Espero que essa sua mania de tentar ser grande sem crescer, ainda te sirva de alguma coisa num futuro próximo, ou distante que seja. No mais, continue enlatada nesses programas idiotas, á procura de algum personagem esdrúxulo e perfeito. Para isso, desejo-te toda a sorte e a coragem que você diz faltar a mim.
A saudade fica e a cerveja também.

Sinceramente,
Guilherme.

quinta-feira, 16 de dezembro de 2010

Amassou a bituca no cinzeiro, olhou para o teto e para o chão e para o teto novamente. Passou a mão no cabelo, suspirou tentando não perder a calma. Mal sabia que já havia perdido há um mês:
- Uma pessoa que não aceita ser ajudada não deve pedir ajuda, sabia?
- Sempre deixei claro que sou dessas que mudam fácil de opinião...
- O que você queria de mim fazendo todo aquele discurso, todo aquele drama barato então? Queria foder a minha vida? Queria?
- Mas eu falei sério...
- Antes não queria paz?

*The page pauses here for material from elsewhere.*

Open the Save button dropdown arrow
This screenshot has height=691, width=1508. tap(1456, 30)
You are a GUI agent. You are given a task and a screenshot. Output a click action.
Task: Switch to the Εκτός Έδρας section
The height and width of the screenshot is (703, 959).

Não te deixei em paz, porra? Por que me procurou?
- Você nunca me entende.
- Ouvi tudo o que tinha a dizer, mudei as coisas e corri e me joguei. Agora você vem com isso e diz que simplesmente mudou de ideia?
- É, foi... Foi isso.
- Sua fodida, vá a merda junto com suas mudanças, suas indecisões. Isso não é um jogo ou brinquedo! - Abriu a porta e gesticulou para a garota sair.
- Grosso, idiota. Nunca me entende.
- Vá! E nem perca tempo pensando em mais um monte de lixo pra me falar!
Bateu a porta com tamanha brutalidade que a chave desprendeu-se da fechadura e foi de encontro ao piso, provocando um ruído agudo.
Sentou na poltrona e deixou aquela coisa estúpida vazar pelos olhos caídos; cinco anos de choro engasgado, preso na imundice de seu interior.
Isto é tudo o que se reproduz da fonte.